A perfect interplay of architecture and interior design was presented at the highest level of design, and various furniture artists such as Jacque-Emilie Ruhlmann furnished top-class pavilions.
It included furniture of classic and timeless elegance made of valuable precious wood veneers such as macassar, rosewood or amboyna root with elaborate high-gloss lacquers as well as chrome-plated and nickel-plated metal parts and exotic materials such as galuchat, shagreen stingray leather or silver and ivory inlays. Elaborately processed and yet simple wall and ceiling lights, and excellent glass work, as well as bronze sculptures of masterful quality were created during this time.
Well-known style-defining designers of this time were big names like: Jacques-Emilie Ruhlmann, Jean Dunand, Jean Royere, Pierre Chareau, Paul Dupre-Lafon, Eileen Grey, Jules Leleu, Christian Krass or Jean-Michel Frank.

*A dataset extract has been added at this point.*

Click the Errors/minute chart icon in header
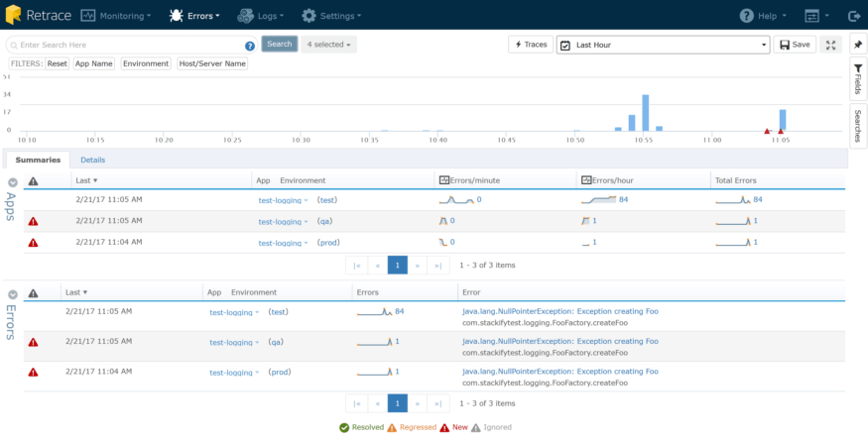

It did not take long for this style to spread worldwide and to shape architecture in North America with well-known Art Deco buildings such as the Empire State Building or the Chrysler Building or the Rockefeller Center in Manhattan, New York City.
Also often mentioned in this context is the Style International, which spread internationally and adopted the modern, streamlined principles of Art Deco, with decorative elements increasingly being omitted. This was primarily promoted in the USA by Bauhaus designers such as Walter Gropius and Mies van der Rohe. Influenced by this, modernist furniture was designed in America in the 1930s and 40s, which is also simpler than the Art Deco furniture of the late 1920s.
Art Deco includes curved or geometric and cubist forms, or simplicity and austerity dominate, loosened up by subtle inlays and refined chrome details – always characterized by cool elegance. It also quotes stylistic elements from bygone eras as well as exotic motifs from the colonies of France and England, always style-consciously used in the spirit of modernity.
While the early Art Deco furniture was a bit more curved and influenced by Art Nouveau, the later, so-called modernist furniture is more simple in its design and influenced by Streamline and Bauhaus.
The modern style of Art Deco quickly found its way into hotels, casinos, cinemas, public buildings and exclusive private and business premises.
The outbreak of the Second World War can be seen as the end of the Art Deco era, with it only being rediscovered at the end of the 1960s and still defining the style of modern architecture and interior design today, and it has lost none of its appeal to this day.